Right now many are asking why the Australian stock market has been so bullish in recent months and if it will continue to rise next year.
There is a range of different factors that contribute to the direction of the market and for the most part it reflects our confidence in business and the economy.
If confidence is high or increasing the stock market will rise, which creates momentum.
How fast or slow the momentum will be determined by economic factors.
The most recent of these being the election outcome and the subsequent RBA rate cut. In my previous reports, I communicated that the stock market was bullish prior to the election, and so the surprise election outcome increased the bullish momentum.
With the RBA interest rate cut, we know that as the cash rate drops so do returns on cash investments.
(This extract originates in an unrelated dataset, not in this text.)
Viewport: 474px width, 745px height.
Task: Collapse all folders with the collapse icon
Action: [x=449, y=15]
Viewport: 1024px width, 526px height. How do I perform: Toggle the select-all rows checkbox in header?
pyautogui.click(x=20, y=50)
Therefore, with the cash rate being below inflation, it makes sense that investors would exit cash investments in favour of stocks to achieve a higher return together with the opportunity to also receive capital gains as the assets rise.
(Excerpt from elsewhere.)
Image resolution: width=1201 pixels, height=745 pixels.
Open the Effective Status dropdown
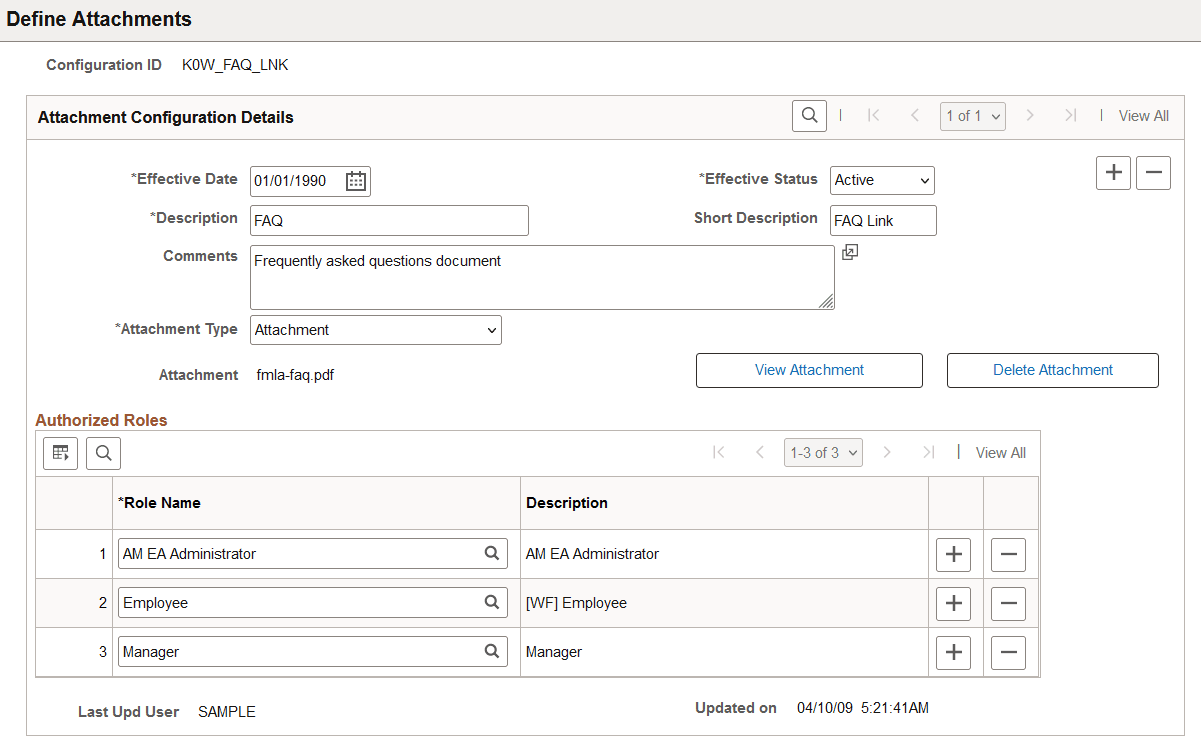(x=881, y=180)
This influx into shares has seen the market continue to rise, particularly the banks and many other stocks in the top 20. Last week’s strong move up on the All Ordinaries Index, has been eclipsed this week with the market gaining another 2%.
As for the sectors this week, Financials were up more than 2%. Given that eight of the top 20 stocks are in this sector, and the top 20 makes up nearly half of the market capitalisation of the All Ordinaries index, it’s no wonder the Australian stock market as a whole is up.
Information Technology and Utilities were the other big movers this week, up more than 4%.
CBA and Maquarie led the banks up around 4%, while Coles, another top 20 stock, also rose more than 6%. Of the top 100 stocks, Northern Star was up around 11% and Magellan around 10%.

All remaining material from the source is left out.